Step 6: Create a CNN model
model = Sequential()
model.add(Conv2D(32, kernel_size=(5,5), input_shape=(28,28,1), padding='same', activation='relu'))
model.add(Conv2D(64, kernel_size=(5,5), padding='same', activation='relu'))
Explanation of above CNN model:
1. We have created a sequential model which is an in-built model in Keras. We just have to add the layers in this model as per our requirements. In this case, we have added 2 convolutional layers, 2 pooling layers, 1 flatten layer, 2 dense layers and 1 dropout layer.
2. We have used 32 filters with size 5X5 each in first convolutional layer and then 64 filters in the second convolutional layer.

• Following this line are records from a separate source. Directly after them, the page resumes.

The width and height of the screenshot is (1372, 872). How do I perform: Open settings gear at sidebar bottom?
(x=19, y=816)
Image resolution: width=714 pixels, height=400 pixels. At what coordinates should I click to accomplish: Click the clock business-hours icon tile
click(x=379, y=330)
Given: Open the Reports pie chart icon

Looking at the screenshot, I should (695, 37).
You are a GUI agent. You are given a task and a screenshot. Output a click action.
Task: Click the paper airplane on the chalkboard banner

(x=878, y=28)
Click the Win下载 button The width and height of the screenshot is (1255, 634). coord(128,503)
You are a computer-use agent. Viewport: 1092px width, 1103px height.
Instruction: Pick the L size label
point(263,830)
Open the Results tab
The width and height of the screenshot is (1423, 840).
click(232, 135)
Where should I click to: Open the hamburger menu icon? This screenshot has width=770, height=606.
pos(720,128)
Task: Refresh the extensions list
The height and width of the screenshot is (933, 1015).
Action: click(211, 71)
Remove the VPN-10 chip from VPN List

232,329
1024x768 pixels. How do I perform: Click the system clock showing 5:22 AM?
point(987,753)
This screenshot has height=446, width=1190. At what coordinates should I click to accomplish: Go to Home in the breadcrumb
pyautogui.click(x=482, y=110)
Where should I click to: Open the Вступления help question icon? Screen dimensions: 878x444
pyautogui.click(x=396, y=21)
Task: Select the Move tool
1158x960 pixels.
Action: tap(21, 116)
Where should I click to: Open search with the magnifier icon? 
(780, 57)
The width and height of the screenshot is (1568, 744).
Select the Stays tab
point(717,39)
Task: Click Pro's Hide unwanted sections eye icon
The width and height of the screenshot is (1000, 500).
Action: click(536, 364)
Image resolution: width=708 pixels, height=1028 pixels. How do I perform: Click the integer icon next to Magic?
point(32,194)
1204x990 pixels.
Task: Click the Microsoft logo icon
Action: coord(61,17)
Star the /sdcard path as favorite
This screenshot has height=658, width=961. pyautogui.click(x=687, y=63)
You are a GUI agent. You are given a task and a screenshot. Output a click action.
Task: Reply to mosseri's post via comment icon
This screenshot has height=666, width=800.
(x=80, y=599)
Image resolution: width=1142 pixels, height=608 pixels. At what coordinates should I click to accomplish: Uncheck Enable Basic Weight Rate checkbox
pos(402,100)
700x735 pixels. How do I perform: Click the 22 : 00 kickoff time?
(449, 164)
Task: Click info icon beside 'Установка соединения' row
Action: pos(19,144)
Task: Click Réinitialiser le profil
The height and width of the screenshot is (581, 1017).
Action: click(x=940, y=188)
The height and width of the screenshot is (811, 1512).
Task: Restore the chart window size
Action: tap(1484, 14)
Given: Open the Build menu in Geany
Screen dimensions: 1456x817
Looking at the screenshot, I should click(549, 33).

3. We are using zero padding in each convolutional layer.
4. After each convolutional layer, we are adding pooling layer with pool size of 2X2.
5. We are using ReLU activation function in all hidden layers and softmax in output layer. To know more about activation functions, please visit my this and this post.
6. We can also specify stride attribute for convolutional and pooling layers. By default it is (1,1).
7. We have flatten layer just before dense layer. Flatten layer converts the 2D matrix data to a 1D vector before building the fully connected layers.
8. After that, we use a fully connected layer with 1024 neurons.
9. Then we use a regularization layer called Dropout. It is configured to randomly exclude 20% of neurons in the layer in order to reduce overfitting. Dropout randomly switches off some neurons in the network which forces the data to find new paths. Therefore, this reduces overfitting. To know more about dropout, please visit this post.
10. We add a dense layers at the end which is used for class prediction (0–9). That is why it has 10 neurons. It is also called output layer. This layer uses softmax activation function instead of ReLU.
Step 7: Model Summary
Layer (type) Output Shape Param #
conv2d_1 (Conv2D) (None, 28, 28, 32) 832
max_pooling2d_1 (MaxPooling2 (None, 14, 14, 32) 0
conv2d_2 (Conv2D) (None, 14, 14, 64) 51264
max_pooling2d_2 (MaxPooling2 (None, 7, 7, 64) 0
flatten_1 (Flatten) (None, 3136) 0
dense_1 (Dense) (None, 1024) 3212288
dropout_1 (Dropout) (None, 1024) 0
dense_2 (Dense) (None, 10) 10250
Total params: 3,274,634
Trainable params: 3,274,634
Non-trainable params: 0
Step 8: Compile the model
model.compile(Adam(lr=0.0001), loss='categorical_crossentropy', metrics=['accuracy'])
We are using Adam optimizer with learning rate of 0.0001 and loss function as categorical cross entropy. You can skip the learning rate parameter to the optimizer and let Keras itself decide the optimal value of the learning rate.
Step 9: Train the model
history_cnn = model.fit(x_train, y_train, validation_data=(x_test, y_test), batch_size=128, epochs=5, verbose=2)
We are using batch size of 128 and 5 epochs.
Train on 60000 samples, validate on 10000 samples
- 252s - loss: 0.4103 - acc: 0.8930 - val_loss: 0.1250 - val_acc: 0.9622
- 253s - loss: 0.1059 - acc: 0.9691 - val_loss: 0.0725 - val_acc: 0.9778
- 276s - loss: 0.0704 - acc: 0.9785 - val_loss: 0.0507 - val_acc: 0.9836
- 310s - loss: 0.0542 - acc: 0.9834 - val_loss: 0.0403 - val_acc: 0.9870
- 371s - loss: 0.0452 - acc: 0.9864 - val_loss: 0.0352 - val_acc: 0.9887
Step 10: Print plots
Validation Accuracy Plot
Step 11: Evaluate the model
score = model.evaluate(x_test, y_test, verbose=0)
I got the accuracy score of about 98.87%. You can play around with different hyperparameters like learning rate, batch size, number of epochs, adding more convolutional and pooling layers, changing the number and size of filters, changing the size of strides etc.